Work Text:
Another press conference with the team had left Bruce a bit of a mess – that much, Tony could see. The flashes, the crowd, the noise; those would all be enough on their own to put him on edge. That much would have been manageable. It was the questions that got to him.
They never wanted to know about Dr. Bruce Banner – the projects he worked on that kept both the team and civilians safe, the technology he helped create that made the team more effective, his extensive research and activism. At best, that man was treated like a footnote. The journalists only ever wanted to know about the Hulk. It was better when those questions were accusatory – things like, “Why do you continue to go out into the field, in spite of the danger you present to civilian lives?” as much as they stung, were at least well-intentioned. But there was always at least one journalist who went too far, who tried to upset him, who asked questions specifically intended to set him off. Those people weren't well-intentioned. They wanted a dramatic story about the Hulk decimating a room full of journalists and a shiny close-up photo to plaster all over the front page of whichever rag they worked for.
At this press conference, there had been three of them.
So, after things had wrapped up, Tony had followed after him into the hall, where, as soon as the door shut behind them, it was blessedly quiet.
“Hey, Banner,” he called out from a few steps behind. “Don't run off. I'm going down to the lab, and I could use an extra pair of hands.”
It worked. At least temporarily. Bruce stopped, turned around, and seemed to consider it. “I don't know, Tony. I'm pretty tired.”
“You're not tired. You're pissed. And you're going to stay pissed unless you do something to get your mind off of that three-ring circus we just walked out of.”
“I'm not-”
“So,” Tony continued loudly. He sensed that Bruce was about to walk away, so he put an arm firmly around his shoulders and guided him toward the elevator to the lab. “I think that you and I should go downstairs, sit very quietly, and engineer the pain away. I'll order us Chinese.”
Bruce let out a long sigh, and his shoulders relaxing the fraction of an inch that told Tony he'd won. “Okay,” he said. “I guess I've got some things I could work on.”
In the lab, Tony put on some music, although he adjusted the volume down quite a few decibels from his usual level out of respect for his colleague's inner zen. From there, they settled into their normal routine – both working; Bruce steadily; Tony, manically – without interruption for several productive and silent hours, until Tony finally spoke up.
“Hey.”
Bruce didn't look up even a fraction from the carefully-measured test-tubes in front of him.
“Banner...”
Christ, he didn't even blink.

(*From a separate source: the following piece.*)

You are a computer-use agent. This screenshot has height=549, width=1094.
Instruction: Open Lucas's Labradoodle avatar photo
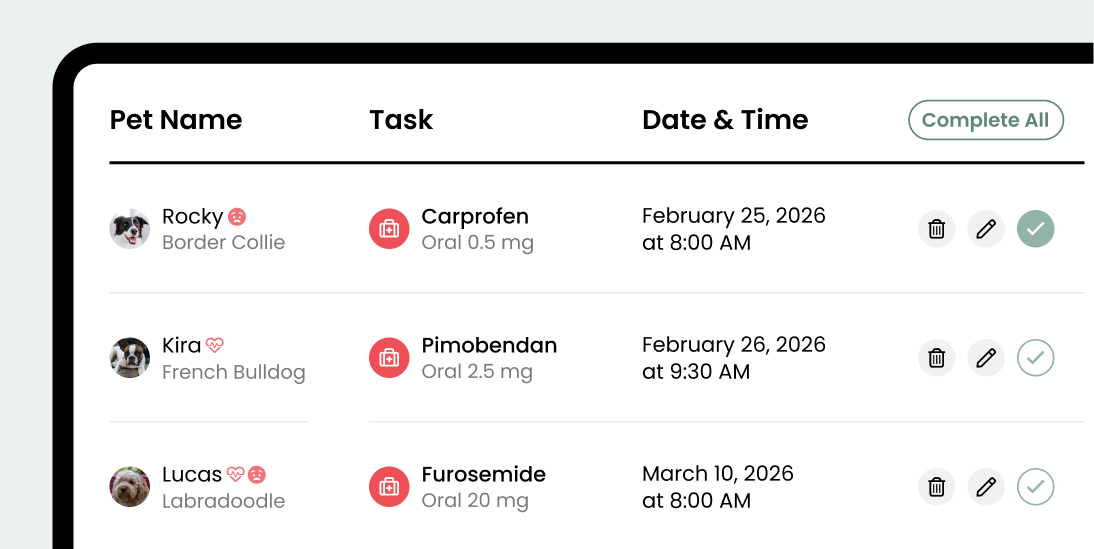130,487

He was mouthing a formula to himself as he combined two of the tubes in a single beaker, his full attention on the reaction. Smiling to himself, Tony gingerly pushed back his chair and crossed over to Bruce's side of the lab practically on tip-toe. He paused less than six inches from Bruce's back, holding his breath so as not to give himself away, and waited for Bruce to put the test-tube in his hand back onto the rack.
Tony hadn't fully formed a plan when he crept up on him. He had meant to make a loud noise, or jab him in the side with the shock-pen again. One of his usual friendly office pranks that he knew Bruce could handle – that he knew Bruce appreciated, because it meant that Tony wasn't afraid to be as much of a dick to him as he was to everyone else.
He hadn't meant to reach out and grab Bruce by the shoulders. He hadn't meant to spin him around, hadn't meant to hook one hand around his hip and pin him against the work table, hadn't meant to thread the other into his hair. He certainly hadn't meant to kiss him.
But he did. He took advantage of how Bruce's mouth had opened in surprise to slide his tongue past the other man's lips and kissed him deeply, frantically, and for a split second, Bruce leaned into the kiss, returned it.
Then, he went stiff and tense.
“Fuck,” he gasped into Tony's mouth. “Heart rate.”
“Huh?”
“Heart. Rate.”
Tony pulled back reluctantly to see Bruce's eyes, wide and growing greener by the second.
He tried his very best not to laugh as he grabbed the amiodarone injection from the drawer and jabbed it into Bruce's arm. Once the antiarrhythmic took hold and the color came back to Bruce's face, he couldn't hold back a chuckle.
He knew the thought would be on his mind for the next several weeks at least:
I kissed Bruce Banner, and it excited him so much he almost turned into the Hulk.
It was worth the paperweight Bruce threw squarely into his solar plexus.